Friday, October 22, 2010

The final shot



These are from Marina Rinaldi. Love the fact that my favorite clothing brand came up with the idea to make boots that matched their clothes. Size wise. They are not particularly elegant, but work really well on days when I want to wear a dress to work, but without suffering in heels. Bought them in Barcelona on my way home from a cruise, summer 2005.

Today I was going to write about the first snowfall. Which happened during the night. A happy-happy-story about how all the local polar bears came out roaming the streets celebrating the first day of winter. But then something came up, and my day did not quite turn out as planned.

Time for my third visit to the fertility clinic - this week. And - did they have news for me! All the pharmacies in Norway AND Sweden (!) are now completely out of this stuff that I use for my daily 10-PM-shot. AND the replacement brand that they normally carry is gone too. Short. Empty. Sold out. Finito. Schluss.

▶ Supplied material
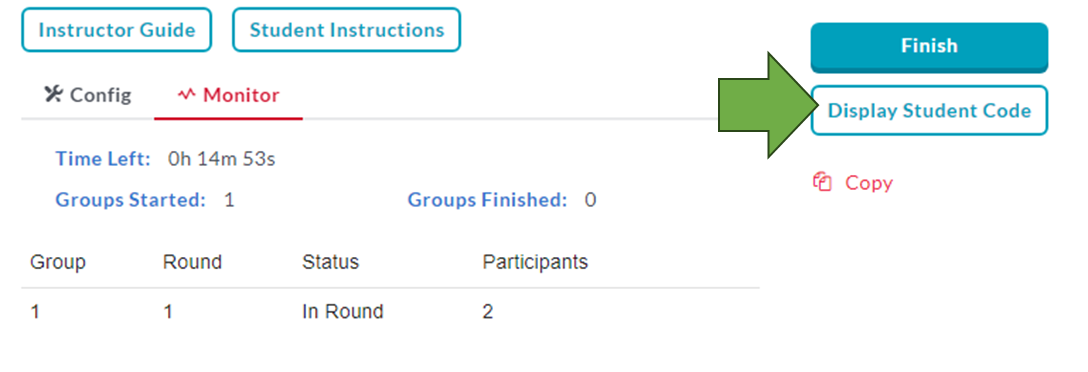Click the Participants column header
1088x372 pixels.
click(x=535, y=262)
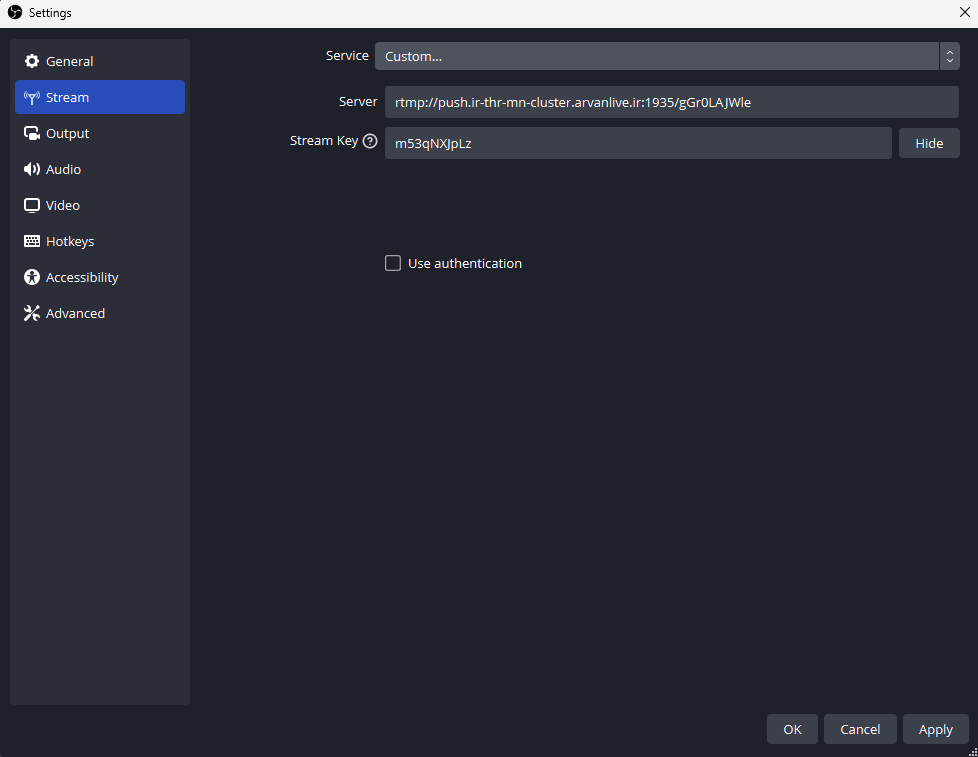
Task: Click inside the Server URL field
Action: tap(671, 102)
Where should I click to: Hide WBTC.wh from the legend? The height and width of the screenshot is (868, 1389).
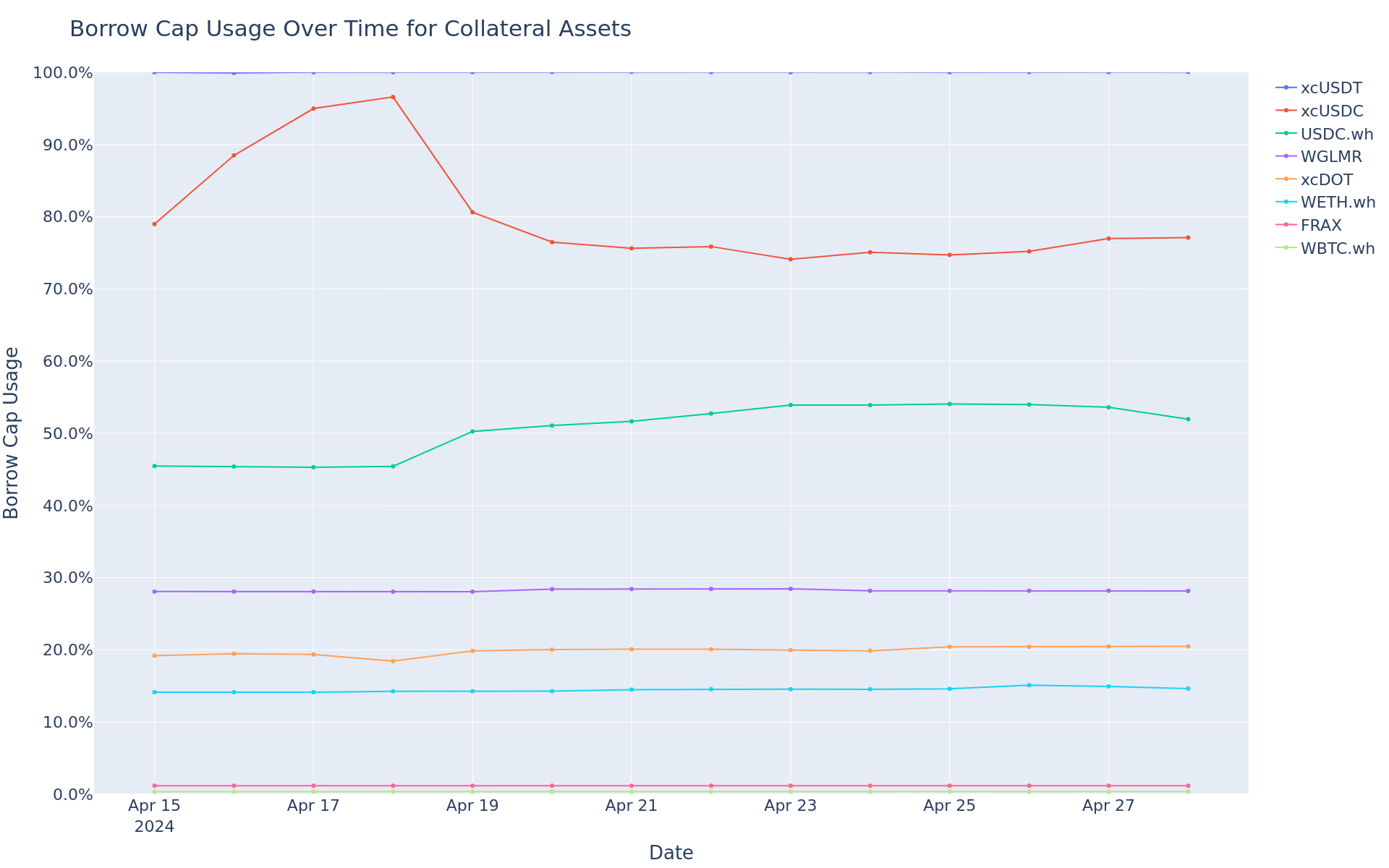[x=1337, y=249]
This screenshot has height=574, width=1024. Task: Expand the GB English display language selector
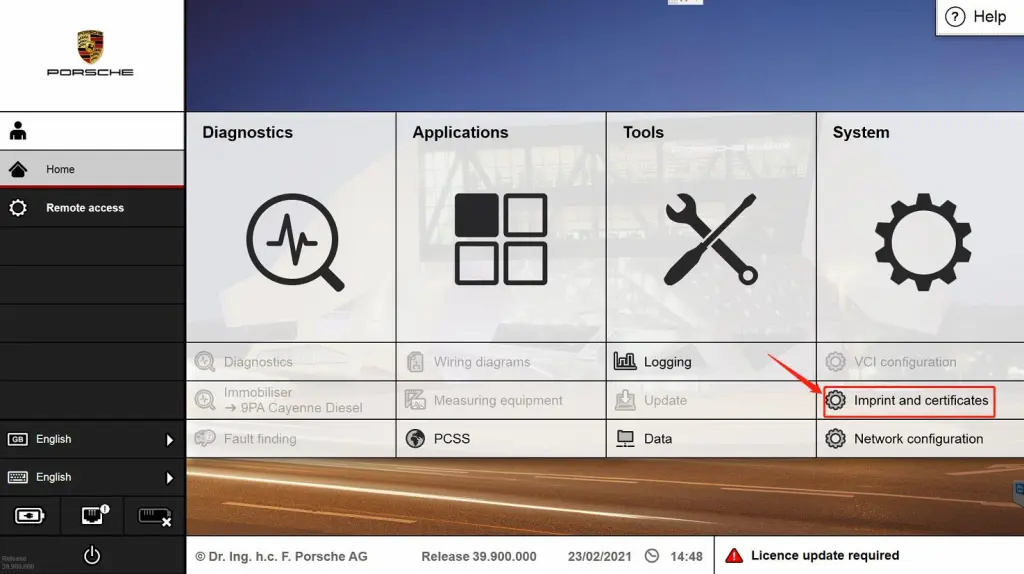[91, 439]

==

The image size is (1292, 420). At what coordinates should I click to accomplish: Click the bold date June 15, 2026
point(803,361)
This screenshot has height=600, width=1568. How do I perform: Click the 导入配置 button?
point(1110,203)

--

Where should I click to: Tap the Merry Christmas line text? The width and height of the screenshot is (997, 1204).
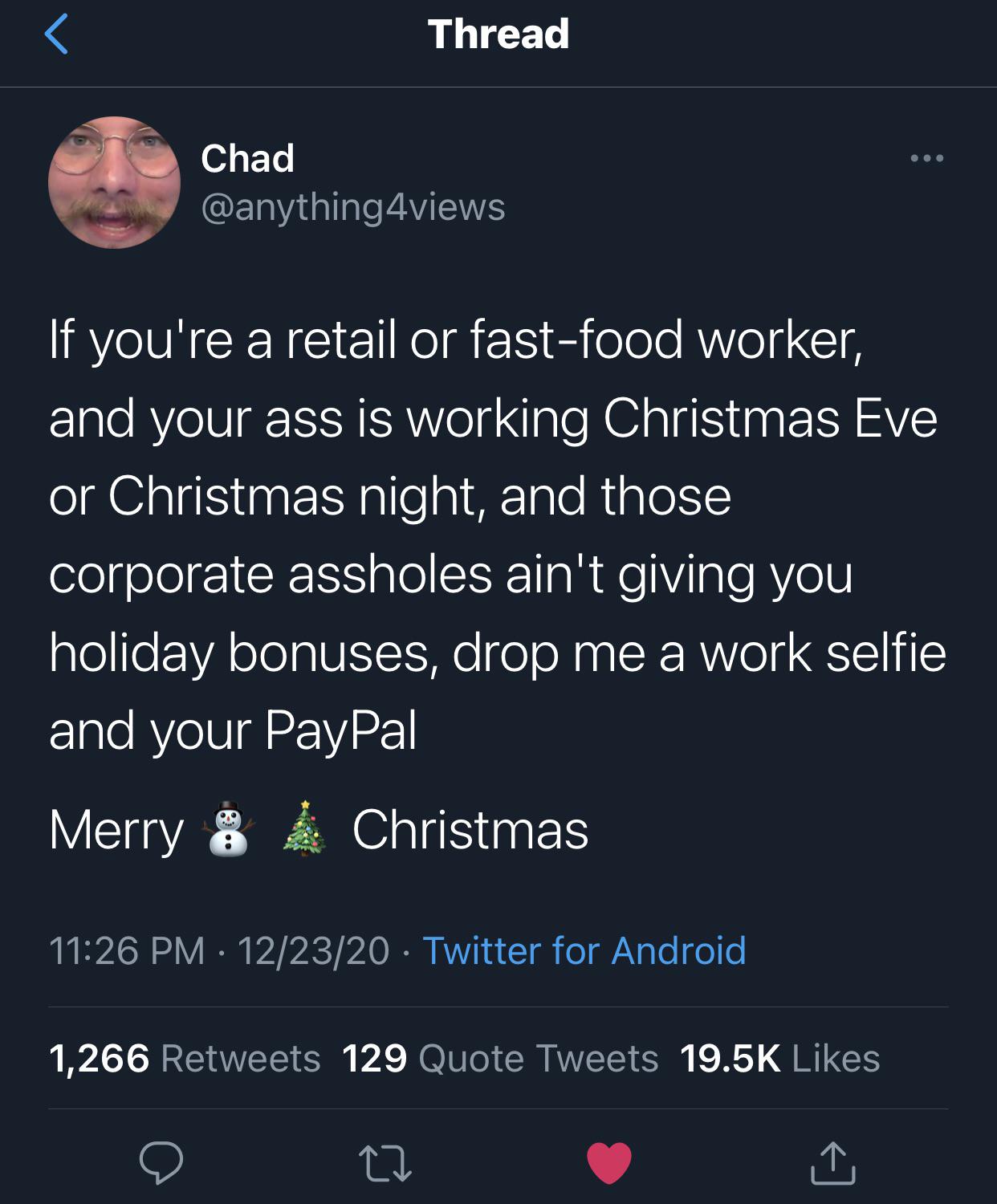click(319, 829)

▶ Aim of the task
Please translate this sentence from the blog post into Spanish: "Today I was going to write about the first snowfall." The rows are separate material and have no connection to the blog post.

▶ Response box
Hoy iba a escribir sobre la primera nevada.